Speculation has been mounting for weeks that a swap is imminent because of a confluence of unusual developments, including an initial speedy trial for Gershkovich that Washington has dismissed as a sham. He was sentenced to 16 years in maximum security prison.
In a trial that ended in secret over two days, the same week as Gershkovich's, Kurmasheva was convicted on charges of spreading false information about the Russian military, which her family, her employer and US officials rejected. Also in recent days, several other people jailed in Russia for speaking out against the war in Ukraine or their work with Navalny have been moved from prison to unknown locations.

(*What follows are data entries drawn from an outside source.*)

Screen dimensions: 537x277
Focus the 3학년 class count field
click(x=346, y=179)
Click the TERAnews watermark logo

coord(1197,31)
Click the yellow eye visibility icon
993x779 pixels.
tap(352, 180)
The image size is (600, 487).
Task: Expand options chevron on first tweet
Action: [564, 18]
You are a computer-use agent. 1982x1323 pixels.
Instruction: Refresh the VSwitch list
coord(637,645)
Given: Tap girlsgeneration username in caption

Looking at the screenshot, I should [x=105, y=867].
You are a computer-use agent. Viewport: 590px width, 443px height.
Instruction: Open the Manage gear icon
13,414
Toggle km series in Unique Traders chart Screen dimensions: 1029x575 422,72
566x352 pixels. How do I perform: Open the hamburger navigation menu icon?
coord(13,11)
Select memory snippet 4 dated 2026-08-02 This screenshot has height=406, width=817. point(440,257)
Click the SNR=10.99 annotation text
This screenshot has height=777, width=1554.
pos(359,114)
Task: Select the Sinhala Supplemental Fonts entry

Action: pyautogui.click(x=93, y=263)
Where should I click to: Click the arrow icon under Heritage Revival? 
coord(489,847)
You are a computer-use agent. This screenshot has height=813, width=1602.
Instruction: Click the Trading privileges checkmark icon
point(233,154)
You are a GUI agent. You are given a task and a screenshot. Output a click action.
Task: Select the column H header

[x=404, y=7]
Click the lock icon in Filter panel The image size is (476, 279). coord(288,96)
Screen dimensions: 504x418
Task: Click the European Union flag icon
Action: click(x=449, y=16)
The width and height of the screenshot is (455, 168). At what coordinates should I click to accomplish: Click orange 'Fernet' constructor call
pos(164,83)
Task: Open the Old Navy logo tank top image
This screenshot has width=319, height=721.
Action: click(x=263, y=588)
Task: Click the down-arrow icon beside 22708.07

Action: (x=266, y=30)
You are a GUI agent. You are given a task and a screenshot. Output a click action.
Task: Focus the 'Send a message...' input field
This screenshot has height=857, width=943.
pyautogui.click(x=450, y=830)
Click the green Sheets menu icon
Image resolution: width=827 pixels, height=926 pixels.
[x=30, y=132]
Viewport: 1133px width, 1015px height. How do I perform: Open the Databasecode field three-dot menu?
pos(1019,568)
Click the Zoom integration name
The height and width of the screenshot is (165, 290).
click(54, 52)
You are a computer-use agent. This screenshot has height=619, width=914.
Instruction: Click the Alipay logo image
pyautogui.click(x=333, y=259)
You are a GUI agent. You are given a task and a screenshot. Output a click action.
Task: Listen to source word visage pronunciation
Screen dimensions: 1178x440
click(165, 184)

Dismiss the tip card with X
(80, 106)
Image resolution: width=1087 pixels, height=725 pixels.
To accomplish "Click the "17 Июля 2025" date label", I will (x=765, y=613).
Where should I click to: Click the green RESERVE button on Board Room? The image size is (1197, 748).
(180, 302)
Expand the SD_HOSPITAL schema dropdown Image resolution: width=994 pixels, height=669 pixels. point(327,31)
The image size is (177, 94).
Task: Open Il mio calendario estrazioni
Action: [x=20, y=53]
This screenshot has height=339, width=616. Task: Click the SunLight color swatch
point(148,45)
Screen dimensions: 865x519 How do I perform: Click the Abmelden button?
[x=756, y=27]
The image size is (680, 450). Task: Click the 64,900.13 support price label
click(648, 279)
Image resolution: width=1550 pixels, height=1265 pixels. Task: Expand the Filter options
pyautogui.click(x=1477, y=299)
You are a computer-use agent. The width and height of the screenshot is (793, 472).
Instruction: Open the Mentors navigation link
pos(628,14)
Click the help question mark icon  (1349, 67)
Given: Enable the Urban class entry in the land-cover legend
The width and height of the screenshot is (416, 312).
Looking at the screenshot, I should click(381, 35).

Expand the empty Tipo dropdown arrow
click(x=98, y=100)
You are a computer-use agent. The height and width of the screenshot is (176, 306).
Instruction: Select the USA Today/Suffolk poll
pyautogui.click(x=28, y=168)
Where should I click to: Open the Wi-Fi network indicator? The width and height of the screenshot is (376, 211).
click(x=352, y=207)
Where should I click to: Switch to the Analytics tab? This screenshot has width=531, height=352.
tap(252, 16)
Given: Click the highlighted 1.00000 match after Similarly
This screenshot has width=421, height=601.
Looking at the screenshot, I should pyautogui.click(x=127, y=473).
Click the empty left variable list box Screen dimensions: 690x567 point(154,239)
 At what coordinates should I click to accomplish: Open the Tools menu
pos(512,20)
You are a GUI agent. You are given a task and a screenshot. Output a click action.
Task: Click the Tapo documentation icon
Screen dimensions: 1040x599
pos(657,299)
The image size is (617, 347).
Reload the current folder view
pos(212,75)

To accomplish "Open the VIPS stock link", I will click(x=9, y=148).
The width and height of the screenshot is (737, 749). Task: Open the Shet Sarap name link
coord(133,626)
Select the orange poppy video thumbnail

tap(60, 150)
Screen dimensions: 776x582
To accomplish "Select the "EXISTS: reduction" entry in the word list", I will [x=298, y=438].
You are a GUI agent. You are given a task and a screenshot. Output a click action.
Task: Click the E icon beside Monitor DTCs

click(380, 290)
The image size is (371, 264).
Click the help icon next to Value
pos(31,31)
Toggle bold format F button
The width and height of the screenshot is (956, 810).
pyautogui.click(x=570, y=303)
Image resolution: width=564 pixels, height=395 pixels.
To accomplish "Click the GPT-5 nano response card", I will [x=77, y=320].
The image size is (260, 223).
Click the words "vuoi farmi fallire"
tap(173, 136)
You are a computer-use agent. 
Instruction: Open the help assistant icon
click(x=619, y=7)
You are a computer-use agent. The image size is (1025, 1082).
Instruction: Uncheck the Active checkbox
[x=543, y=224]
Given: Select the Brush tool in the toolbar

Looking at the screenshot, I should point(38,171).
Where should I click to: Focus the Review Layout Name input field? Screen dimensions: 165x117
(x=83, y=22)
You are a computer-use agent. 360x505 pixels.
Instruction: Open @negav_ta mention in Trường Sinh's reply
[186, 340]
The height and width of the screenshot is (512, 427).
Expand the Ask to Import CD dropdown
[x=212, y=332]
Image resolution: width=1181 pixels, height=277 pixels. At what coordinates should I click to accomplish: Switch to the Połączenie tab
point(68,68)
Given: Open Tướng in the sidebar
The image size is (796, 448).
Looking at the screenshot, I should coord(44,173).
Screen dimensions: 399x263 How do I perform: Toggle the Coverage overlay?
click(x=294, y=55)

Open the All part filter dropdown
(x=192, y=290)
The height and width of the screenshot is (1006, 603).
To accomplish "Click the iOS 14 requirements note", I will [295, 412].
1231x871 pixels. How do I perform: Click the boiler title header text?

Gershkovich was arrested on March 29, 2023, during a reporting trip to the city of Yekaterinburg in the Ural Mountains. The authorities claimed, without providing any evidence, that they were gathering secret information for the US. The son of Soviet émigrés who settled in New Jersey, he moved to Russia in 2017 to work for The Moscow Times newspaper before being hired by the Journal in 2022.
Gershkovich was designated as wrongfully detained, as was Whelan, who was detained in December 2018 after traveling to Russia for a wedding.
Whelan, who is serving a 16-year prison sentence, was excluded from previous high-profile deals involving Russia, including Moscow's April 2022 swap of jailed Navy veteran Trevor Reed for Konstantin Yaroshenko, a Russian pilot convicted of a drug trafficking conspiracy. . In December, the US released notorious arms dealer Viktor Bout in exchange for WNBA star Brittney Griner, who had been jailed on drug charges.
“Paul Whelan is free. Our family is grateful to the United States government for making Paul's freedom a reality,” his family said in a statement.